● **SELECTED EXTRACT**
++++++
In the scenario above, if x does not equal y according to its == operator, we could teach the runtime elements of swift-testing to emit some value derived from a protocol requirement of CustomExpectable in place of whatever we currently emit (which is based on String(describing:) in the general case.) You'll note I'm being vague here, because I don't think we've pinned down exactly what the appropriate protocol requirements are, but as a general-purpose solution, does this seem like a good direction?

allevato · September 22, 2023, 5:39pm

That does sound interesting. I'm assuming it would expand to other kinds of checks as well? Looking at the macro expansion for #expect(y.isSuperset(of: x)) we could have some kind of requirement on CustomExpectable that would be called if __checkFunctionCall fails, and it would receive as one of its arguments the name of the method, and it could look at that and compute the set difference? That could be feasible.
++++++
● **PROMPT**
Please transcribe the forum discussion of CustomExpectable, starting at "In the scenario" and ending at "a good direction?".

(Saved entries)
++++++
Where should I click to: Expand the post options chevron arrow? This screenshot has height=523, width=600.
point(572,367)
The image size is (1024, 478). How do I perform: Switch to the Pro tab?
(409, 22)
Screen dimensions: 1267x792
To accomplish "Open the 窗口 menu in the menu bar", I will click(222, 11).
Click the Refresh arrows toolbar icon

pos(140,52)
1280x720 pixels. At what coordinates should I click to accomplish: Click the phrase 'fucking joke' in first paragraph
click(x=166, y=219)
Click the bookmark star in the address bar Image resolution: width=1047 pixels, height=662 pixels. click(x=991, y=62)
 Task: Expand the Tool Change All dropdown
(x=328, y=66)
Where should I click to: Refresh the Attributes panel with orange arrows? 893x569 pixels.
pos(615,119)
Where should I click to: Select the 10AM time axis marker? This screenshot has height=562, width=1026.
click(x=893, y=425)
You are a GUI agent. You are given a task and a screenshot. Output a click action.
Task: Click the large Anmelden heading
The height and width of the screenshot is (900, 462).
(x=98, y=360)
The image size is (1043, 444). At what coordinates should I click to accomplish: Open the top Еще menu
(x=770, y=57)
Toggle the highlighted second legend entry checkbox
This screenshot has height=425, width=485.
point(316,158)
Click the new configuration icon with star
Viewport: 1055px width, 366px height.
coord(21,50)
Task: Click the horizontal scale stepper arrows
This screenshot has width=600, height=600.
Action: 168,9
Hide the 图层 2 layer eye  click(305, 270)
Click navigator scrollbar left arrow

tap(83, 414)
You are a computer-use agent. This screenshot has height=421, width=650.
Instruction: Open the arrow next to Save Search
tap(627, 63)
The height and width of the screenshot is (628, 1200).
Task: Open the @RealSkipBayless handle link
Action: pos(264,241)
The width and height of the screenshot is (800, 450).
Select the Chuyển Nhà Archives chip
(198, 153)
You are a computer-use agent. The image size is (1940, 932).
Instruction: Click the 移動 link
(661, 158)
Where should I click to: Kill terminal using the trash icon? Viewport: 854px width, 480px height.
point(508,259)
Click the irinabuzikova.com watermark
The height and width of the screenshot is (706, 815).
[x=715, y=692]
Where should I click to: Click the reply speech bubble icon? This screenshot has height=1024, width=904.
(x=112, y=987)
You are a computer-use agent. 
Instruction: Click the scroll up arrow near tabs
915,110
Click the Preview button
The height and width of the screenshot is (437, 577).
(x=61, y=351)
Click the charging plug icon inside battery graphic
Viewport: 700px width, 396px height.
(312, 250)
++++++
● **EXPECTED ANSWER**
In the scenario above, if x does not equal y according to its == operator, we could teach the runtime elements of swift-testing to emit some value derived from a protocol requirement of CustomExpectable in place of whatever we currently emit (which is based on String(describing:) in the general case.) You'll note I'm being vague here, because I don't think we've pinned down exactly what the appropriate protocol requirements are, but as a general-purpose solution, does this seem like a good direction?